I got into a bit of a falling out with a friend. It was one of those things where I still cared about him but we weren't talking. So naturally, like any caring friend, I did a little Instagram stalking just to check up on him to make sure he was OK (he'd been having a rough time of it so I was worried about him). I know social media isn't very reliable when it comes to seeing how someone is REALLY doing but it made me feel better to at least see him.
That is until I saw him with someone else.
It's not that I didn't want him to have friends. I want him to be happy but... there was something about him, a white person, with a white girl that bothered me. I felt this pang in the pit of my stomach and tension in my neck as the familiar thought tumbled into my head once again: Is it because I'm black? Could that be why it's so easy for him to stop talking to me? It felt stupid to think. It feels absurd to write. But when you're black, you have that kind of thought. When you're black, you always seem to have that thought lurking around in your head.

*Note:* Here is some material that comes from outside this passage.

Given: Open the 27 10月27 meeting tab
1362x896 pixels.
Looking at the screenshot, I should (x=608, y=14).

When I catch someone staring at me too hard for too long, when I see someone continually glance back when I walk behind them, when I'm in a store and I feel the sales associates watching me: is it because I'm black? It is exhausting trying to convince people I am not a stereotype. And it's demoralizing to hear someone say I don't "act" black. As if my personality somehow clashes with racial identity. As if being a reserved person and not using slang when I talk somehow disqualifies me from being black.

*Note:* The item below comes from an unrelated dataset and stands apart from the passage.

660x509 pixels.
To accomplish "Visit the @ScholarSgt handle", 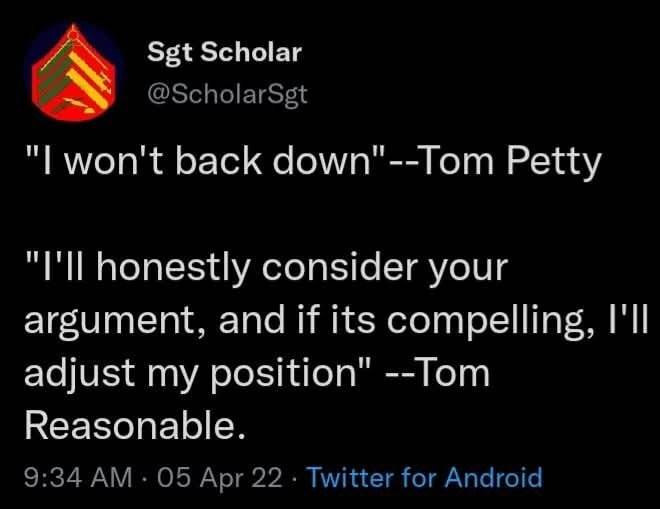I will click(228, 94).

And God, how I hate that awful guilty feeling of thinking I only received an accomplishment because I'm black. Not for my work ethic or intelligence or skill but for something as trivial and insignificant as the color of my skin and my "ethnic" features. That thought is a self-esteem killer. It takes every accomplishment I've received, wraps it up with a bow, pats me on the head like a naive child and whispers in my ear "you don't deserve this" before handing me the prize.
I'm awestruck that before me, things were worse. Not so many greats ago, a family member was enslaved. Not so long ago, my grandma experienced the bitter realities of blatant racism. I'm lucky. I've never been called crude names or feared for my life. But just because things are better doesn't make what I and every other stigmatized minorities face right. I shouldn't have to second guess my accomplishments and I shouldn't have to hear people question my race because I do not fit an inaccurate stereotype. And I shouldn't have to fear that the color of my skin somehow interfered with my friendship.
To reference Dr. Martin Luther King Jr., I have a dream that one day, I will live in a nation that will not make me choose between my personality or racial identity and can judge me, not by the color of my skin but, by the content of my heart.